Theorem 1. There exists an algorithm to check if a graph has a vertex cover of size $ k $ that runs in $ O(2^kn) $ time.


Note that this is pretty good: If $ k = O(\log n) $, then this is still a polynomial time algorithm. This is an example of a fixed parameter algorithm.

Definition 2. A problem is fixed parameter tractable (FPT) with respect to parameter $ k $ if there is an algorithm with running time at most $ f(k) n^{O(1)} $.

另参:Vertex Cover is Fixed-Parameter Tractable

3. To drop requirement (a) $\Rightarrow$ Approximation Algorithms

Another approach for dealing with NP-hardness is dropping the requirement $ (a) $ that the algorithm has to find the optimal solution. This is called a heuristic.

For the minimum vertex cover example, a reasonable heuristic seems to be the following:

  • Repeat until $ E $ is empty
    • Pick a vertex $ v $ with highest degree,
    • Add $ v $ to $ S $, and remove $ v $ and its incident edges from $ G $.

Unfortunately, the solution returned by this heuristic can be pretty bad – there exists a family of examples for which the minimum vertex cover has size $ k! $ and the vertex cover found by the heuristic has size $ k! \log k $.

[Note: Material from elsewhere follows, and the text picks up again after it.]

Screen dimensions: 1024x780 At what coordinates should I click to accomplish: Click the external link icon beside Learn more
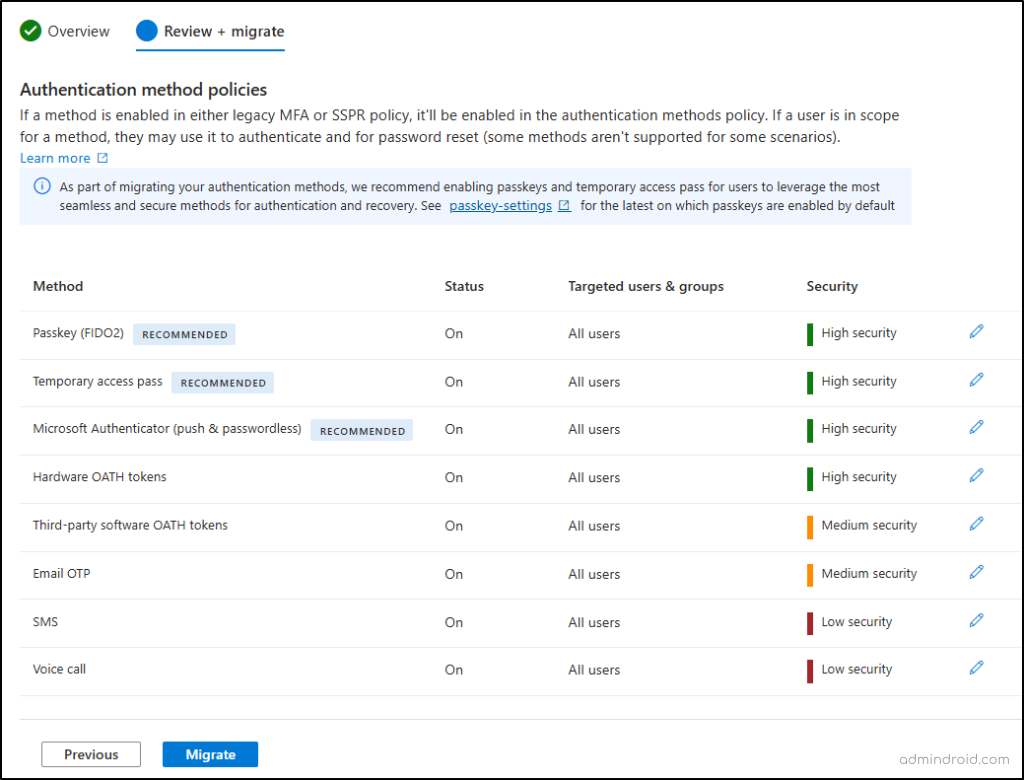[x=103, y=158]
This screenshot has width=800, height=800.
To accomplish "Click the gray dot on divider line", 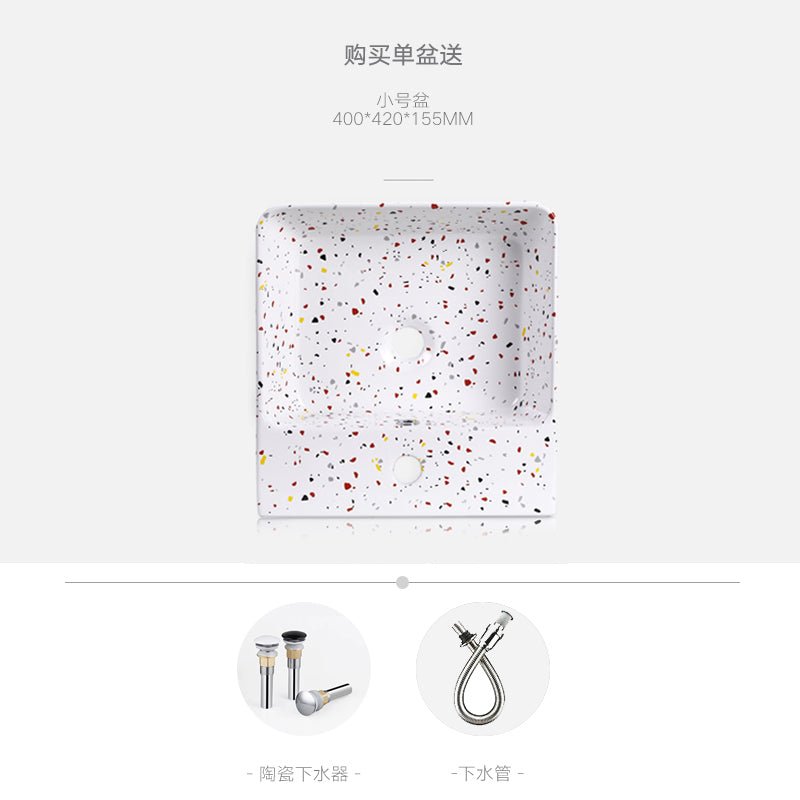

Definition 3. For a minimization problem, an $ \alpha $-approximation algorithm is an algorithm that runs in polynomial time and is guaranteed to output a solution of cost at most $ \alpha $ times the value of the optimal solution.

One popular approach to developing approximation algorithms is to use linear programming. We will see two exemplar algorithms:

  • LP rounding
    1. Solve LP
    2. Then round to the ILP solution
  • Primal-dual

3.1 LP rounding

We can formulate the MVC problem as an integer linear program (ILP) as follows. We slightly generalize the problem, and allow each vertex to have a nonnegative weight $ w_v \geq 0 $ that is part of the input. The problem in Definition 1 is then just the special case when $ w_v = 1 $ for all $ v \in V $.

For every vertex $ v \in V $ , we introduce a variable $ x_v \in \lbrace 0,1 \rbrace $. We think of $ x_v = 1 $ as representing that $ v \in S $. Then we want to minimize $ \sum_{v \in V} w_v x_v$, subject to the constraint that $ x_u + x_v \geq 1 $ for every $e = \lbrace u,v \rbrace \in E$. Let $OPT_{ILP}$ be the optimal value of this integer linear program (which is the same as the optimal value of the minimum vertex cover problem).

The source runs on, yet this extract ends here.